Текст для чтения =
Даже во время франко-прусской войны 1870–1871 гг. мы еще могли наблюдать, как развивался этот бессмысленный панический ужас, в борьбе с которым были бессильны самая величайшая энергия и самая беззаветная храбрость. Из ряда фактов, подтверждающих это, довольно привести в пример хотя бы Бомон. В течение осады Парижа его жителями овладевал удивительный специальный невроз, похожий на эпидемическую лихорадку. Перед глазами осажденного населения вдруг вставал грозный призрак измены и, словно тяжелый кошмар, душил народ, которому изменяло военное счастье.
Каждый день возникали самые невероятные, самые нелепые слухи. Они распространялись с быстротой молнии и приводили население в глубокое уныние. В подобные минуты народ, казалось, был готов принять самые невозможные решения, подсказываемые ему отчаянием… Но затем, обыкновенно, с течением времени, обнаруживалось, что чудовищно-раздутая весть была лишь праздной выдумкой, не имеющей ни малейшего реального основания и паника улегалась до следующего ближайшего случая…
Заглядывая в историю средних веков, в эпоху, когда особенно свирепствовали физические и моральные эпидемии, вроде чумы, суеверий, веры в колдовство и т. п., мы и там наблюдаем, как много раз, эпидемически распространяясь, паника овладевала толпой, вселяя неописуемый ужас в души суеверного населения Европы. Разражались нередко самые невероятные припадки всеобщего, поголовного безумия; страх перед воображаемой опасностью переходил в действительный бред преследования, и так как преследуемые в известных случаях легко превращаются сами в преследователей, то на этой почве разыгрывался целый ряд ничем иначе и не объяснимых жестокостей и ужасов.
Чтобы остановить распространение чумы, собирались, например, не более и не менее как попросту сжечь целиком городок Динь со всем его населением! В Лотарингии матери пожирали собственных детей, делясь между собою этой страшной пищей и установляя в этом отношении роковую очередь.
Прокаженные обладали печальным свойством вызывать особенный страх среди населения. Их обвиняли в отравлении источников и колодцев, совершаемом, будто бы, с целью отомстить обществу, изгонявшему их из своей среды.
Сколько судебных преступлений, не говоря уже о судебных ошибках, совершалось тогда исключительно под влиянием страха?
Другие парии человечества, евреи, также не раз служили предметом народного озлобления. Основанием для сожжения их целыми толпами было, например, бессмысленное обвинение их в том, что они, якобы, умышленно отравляют и заражают воздух зловредными миазмами. Можно смело утверждать, что главным основанием их систематического избиения была вовсе не столько религиозная или экономическая вражда, сколько именно тот безотчетный страх, который они внушали суеверному и робкому населению своей обособленной и скрытной жизнью.
Панический страх перед чарами мнимых волшебников по временам также охватывал огромные невежественные массы и являлся как бы отмщением за преследования, коим подвергались несчастные колдуны.

Данные =

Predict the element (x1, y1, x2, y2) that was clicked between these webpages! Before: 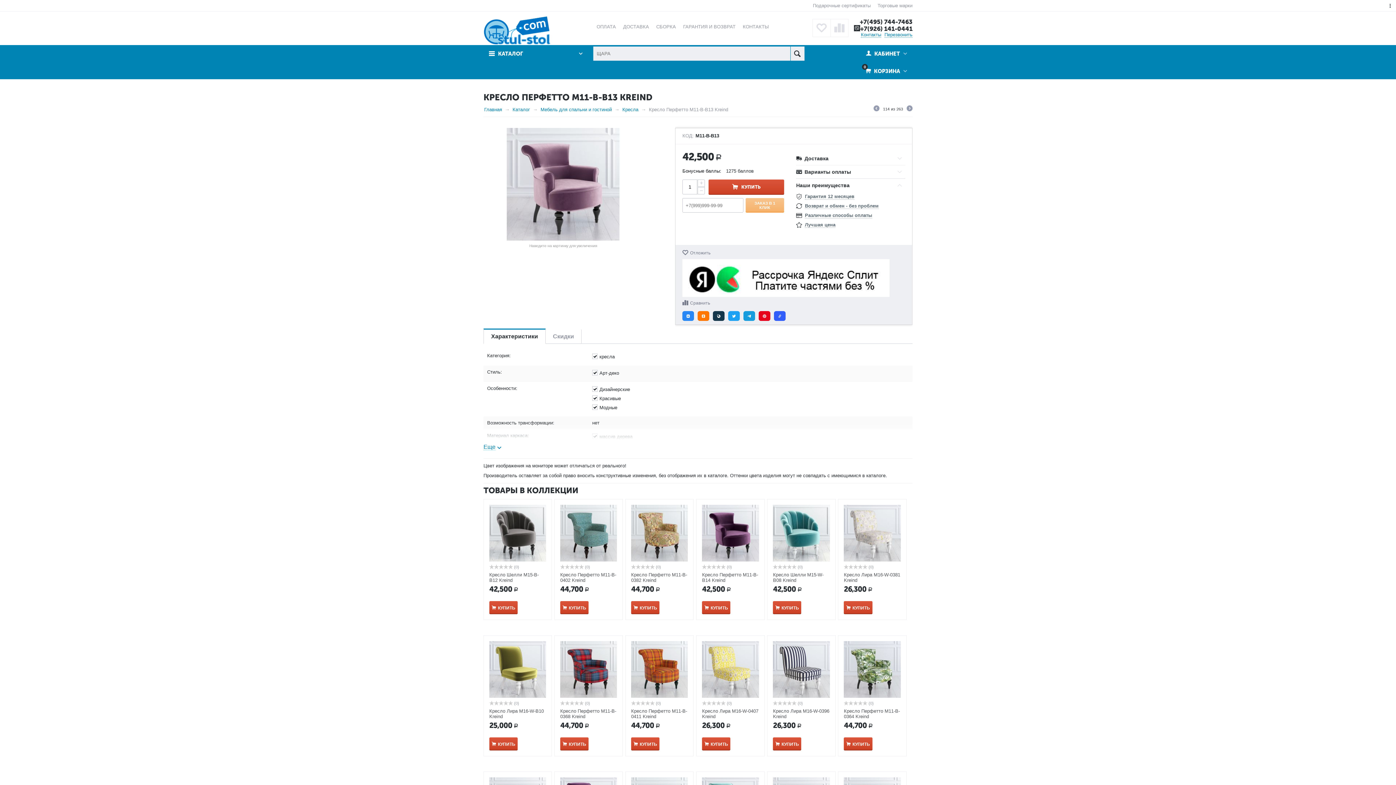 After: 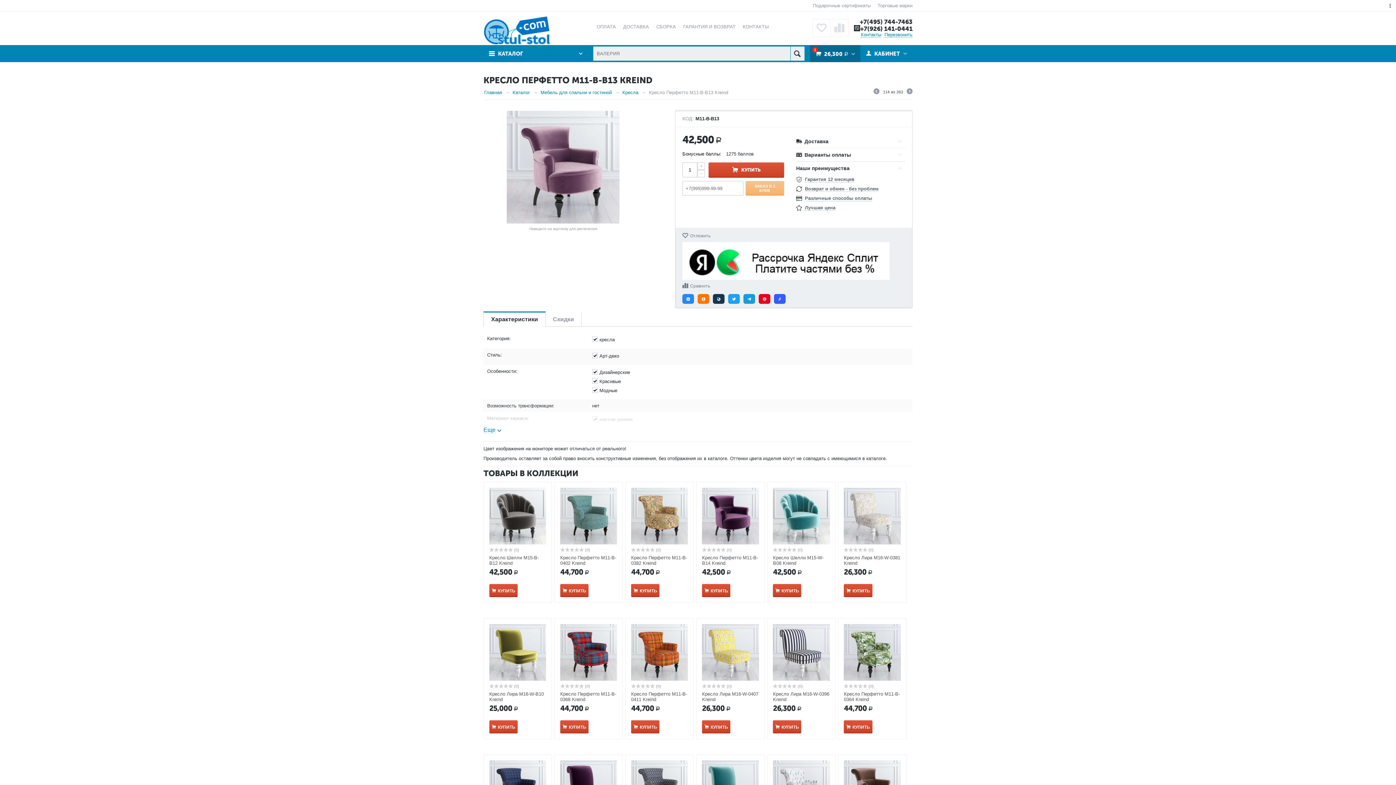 Action: label: КУПИТЬ bbox: (773, 737, 801, 750)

Задание 1 =
Выпишите из текста о панике отрывок от «Сколько судебных преступлений, не» до «подвергались несчастные колдуны.» включительно.
Задание 2 =
Как, согласно тексту о панике, собирались остановить распространение чумы в городке Динь?

Ожидаемый ответ 1 =
Сколько судебных преступлений, не говоря уже о судебных ошибках, совершалось тогда исключительно под влиянием страха?
Другие парии человечества, евреи, также не раз служили предметом народного озлобления. Основанием для сожжения их целыми толпами было, например, бессмысленное обвинение их в том, что они, якобы, умышленно отравляют и заражают воздух зловредными миазмами. Можно смело утверждать, что главным основанием их систематического избиения была вовсе не столько религиозная или экономическая вражда, сколько именно тот безотчетный страх, который они внушали суеверному и робкому населению своей обособленной и скрытной жизнью.
Панический страх перед чарами мнимых волшебников по временам также охватывал огромные невежественные массы и являлся как бы отмщением за преследования, коим подвергались несчастные колдуны.

Ожидаемый ответ 2 =
Городок собирались сжечь целиком вместе со всем его населением.